PFFグランプリは中尾広道監督『おばけ』!入選監督最年長の39歳
「第41回ぴあフィルムフェスティバル(PFF)」のコンペティション部門「PFF アワード 2019」表彰式が20日、国立映画アーカイブで行われ、中尾広道監督の『おばけ』がグランプリに輝いた。この日は、18名の入選監督たちをはじめ、最終審査員を務めた白石和彌監督、西川朝子プロデューサー、写真家の野村佐紀子、山下敦弘監督が出席。同じく審査員を務めた俳優・映画監督の斎藤工は、仕事の関係でビデオ出演となった。
映画祭のメインプログラムである「PFF アワード」。今年は応募総数495本のなかから、一人で自主映画を製作する男の思いをロマンチックに描いた『おばけ』がグランプリを受賞した。作品を手掛けた中尾監督は39歳(作品応募時)と、入選作品の監督のなかでは最年長だが「魂を削り、いまの自分にできることは全部やった」と語ると、グランプリ発表まで自分の名前が呼ばれなかったことに「もし賞をもらえなかったら服を脱いで暴れてやろうかと思った」とユーモアを交えてコメント。「こんなに素晴らしい賞をもらえて、いままでやってきたことを肯定してもらえた気分」と感無量の表情だった。
最終審査員の白石監督は、「(グランプリ受賞は)満場一致でした」とぶっちぎりの高評価だったことを明らかにしつつも、「ほかの映画と違い過ぎて大丈夫かと思ったぐらい」と物議を醸したことも素直に打ち明ける。それでも、「小説や漫画などでは表現しきれない映画。監督としてアドバイスできることはないです。一つ言えるとすれば、中尾監督は映画に愛されていると思います」と評価した。
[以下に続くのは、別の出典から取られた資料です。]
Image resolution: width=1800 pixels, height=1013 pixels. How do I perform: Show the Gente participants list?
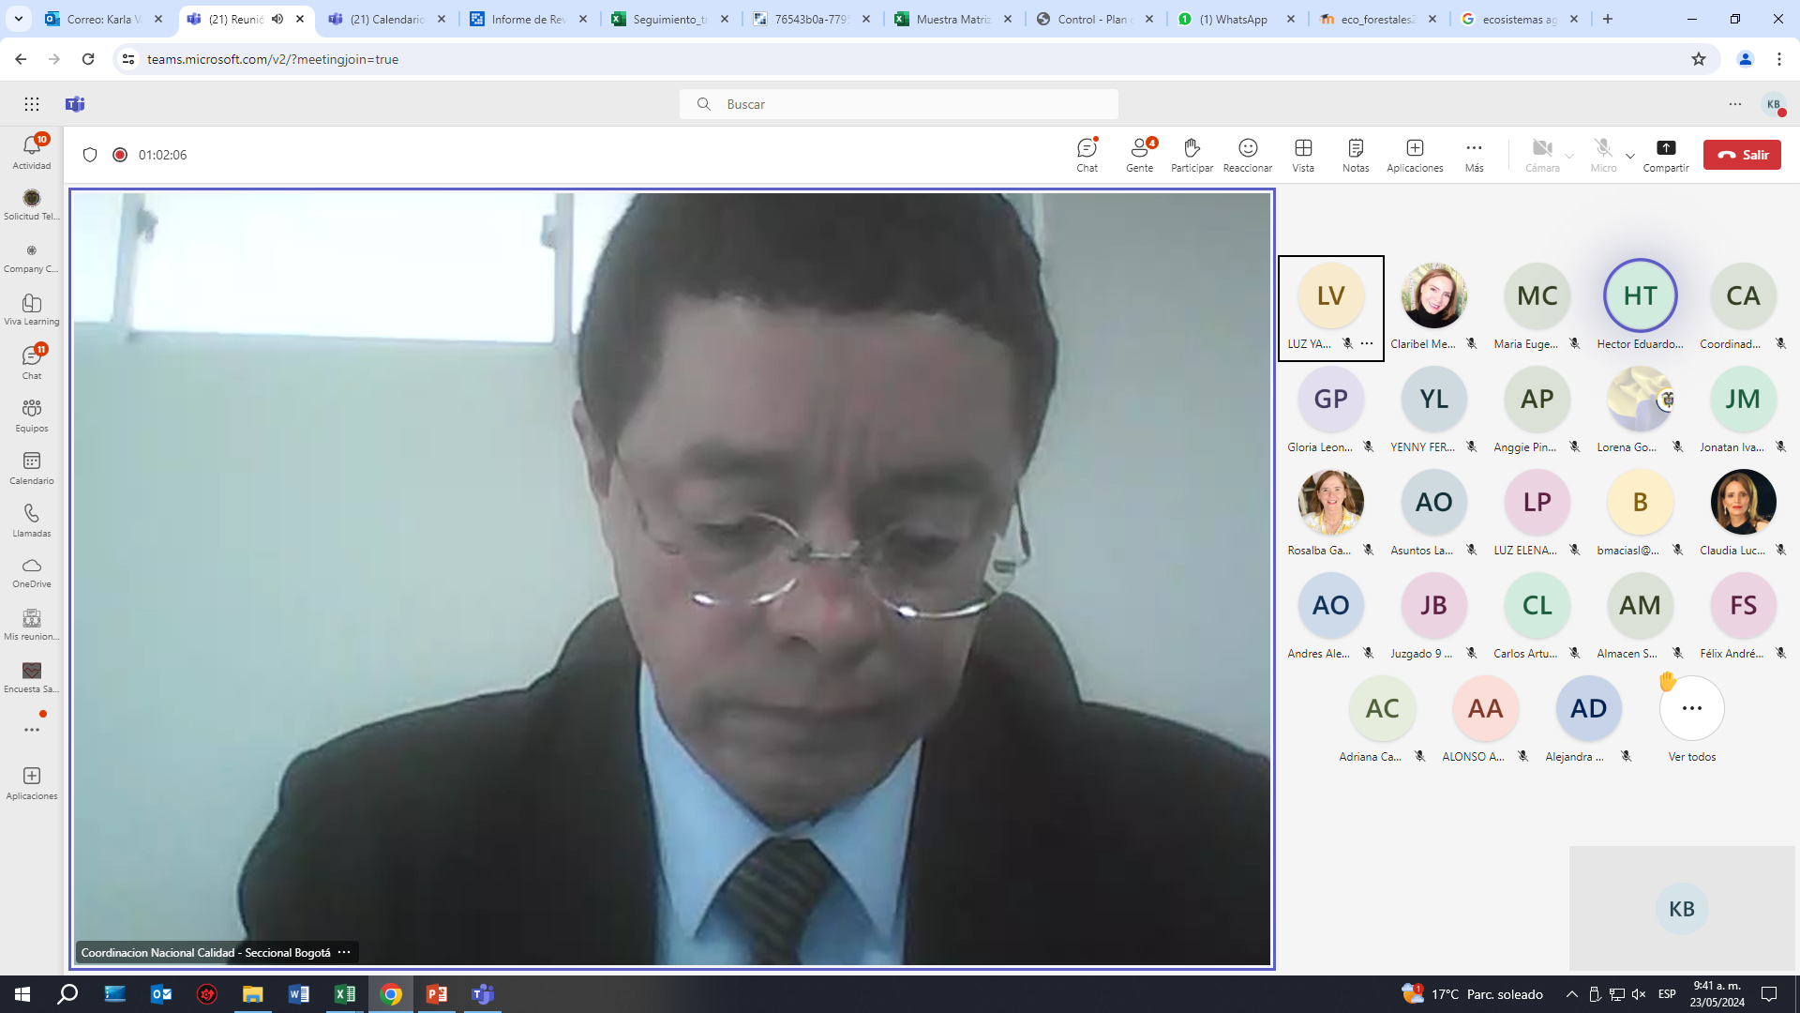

続けて白石監督は、「僕はいまでこそ映画監督をやっていますが、自主映画を撮ったことがない。思い立った衝動だけで、映画を作って応募するだけで尊敬します」と入選監督たちに敬意を表し、「初めて審査員をやらせてもらいましたが、作った人と僕との喧嘩だと思いながら作品を観ました」と強い思いで審査に挑んだことを明かす。さらに「非オフィシャルで僕も自主映画を撮りたくなるような思いになった夏でした」と感謝を述べた。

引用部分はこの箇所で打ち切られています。